Importing and Preparing Data

Data can be imported into a modeling context using the Lucd Unified Dataspace (UDS) API (eda.lib.lucd_uds). This library provides functions for creating datasets of various formats (TensorFlow, PyTorch, Dask dataframe) based on Lucd virtual datasets defined in the Unity client. It also provides the capability to retrieve previously trained word embeddings.
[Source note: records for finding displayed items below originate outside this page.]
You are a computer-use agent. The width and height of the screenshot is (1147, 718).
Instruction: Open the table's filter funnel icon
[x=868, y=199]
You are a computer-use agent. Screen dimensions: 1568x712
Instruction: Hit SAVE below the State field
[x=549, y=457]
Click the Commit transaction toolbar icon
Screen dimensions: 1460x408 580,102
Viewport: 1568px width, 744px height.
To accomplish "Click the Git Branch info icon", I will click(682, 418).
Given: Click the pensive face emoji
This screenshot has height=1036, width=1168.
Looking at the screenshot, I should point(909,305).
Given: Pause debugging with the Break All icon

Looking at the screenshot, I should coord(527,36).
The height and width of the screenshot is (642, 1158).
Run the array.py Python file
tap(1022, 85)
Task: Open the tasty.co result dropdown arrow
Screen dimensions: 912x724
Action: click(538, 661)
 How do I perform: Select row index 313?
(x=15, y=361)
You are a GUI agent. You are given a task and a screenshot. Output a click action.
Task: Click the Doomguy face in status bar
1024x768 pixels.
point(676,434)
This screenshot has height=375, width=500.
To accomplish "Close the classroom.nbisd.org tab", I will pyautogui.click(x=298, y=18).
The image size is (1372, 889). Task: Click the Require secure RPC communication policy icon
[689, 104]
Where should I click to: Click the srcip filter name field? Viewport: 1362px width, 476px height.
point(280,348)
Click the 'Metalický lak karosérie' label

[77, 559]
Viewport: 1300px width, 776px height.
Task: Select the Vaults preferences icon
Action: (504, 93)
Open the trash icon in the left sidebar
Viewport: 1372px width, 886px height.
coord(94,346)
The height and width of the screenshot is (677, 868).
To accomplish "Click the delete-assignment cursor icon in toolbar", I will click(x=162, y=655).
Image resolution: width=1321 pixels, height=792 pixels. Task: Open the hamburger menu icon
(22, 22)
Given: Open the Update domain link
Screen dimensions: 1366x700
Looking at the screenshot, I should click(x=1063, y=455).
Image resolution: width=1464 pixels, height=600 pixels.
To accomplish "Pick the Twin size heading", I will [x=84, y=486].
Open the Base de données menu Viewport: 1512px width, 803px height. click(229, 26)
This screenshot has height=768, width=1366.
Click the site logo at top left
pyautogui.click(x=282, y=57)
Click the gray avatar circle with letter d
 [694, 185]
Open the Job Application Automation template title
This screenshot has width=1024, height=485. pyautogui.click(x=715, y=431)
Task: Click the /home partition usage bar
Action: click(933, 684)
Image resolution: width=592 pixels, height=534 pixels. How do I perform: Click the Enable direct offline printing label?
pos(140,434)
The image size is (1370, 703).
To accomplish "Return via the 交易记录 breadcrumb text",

The Lucd UDS functions providing data retrieval are listed below. Some are used for straightforward data importing (e.g., get_datframe) while others are used for preparing framework-specific datasets for AI models (e.g., get_tf_dataset for defining TensorFlow datasets). Refer to the API documentation for full function descriptions, and visit the Lucd Model Shop gitlab project for examples on how to use the functions for developing AI models.

  • get_asset
  • get_dataframe
  • get_tf_dataset
  • get_tf_dataset_image
  • get_tf_dataset_text
  • train_eval_test_split_dataframe
  • train_eval_test_split_pytorch
  • train_eval_test_split_tensorflow

Important notes for implementing multi-class modeling

TensorFlow offers different approaches to building multi-class models, two prominent ones being using pre-made Estimators (https://www.tensorflow.org/tutorials/estimator/premade#overview_of_programming_with_estimators), and using general techniques such as with Keras models and Estimators. If one-hot encoded data labels are needed (i.e., to match the number of nodes in a neural network output layer), the num_classes parameter should be used when calling relevant functions to get data (e.g., lucd_uds.get_tf_dataset). Note that most (if not all) TensorFlow pre-made Estimator models do not require explicitly one-hot encoded data labels for non-binary modeling (e.g., tensorflow.estimator.DNNClassifier) and hence, the num_classes argument can be omitted. In the case of TensorFlow Estimators, developers are encouraged to understand how to shape input for the models. The same goes for modeling with PyTorch or XGBoost.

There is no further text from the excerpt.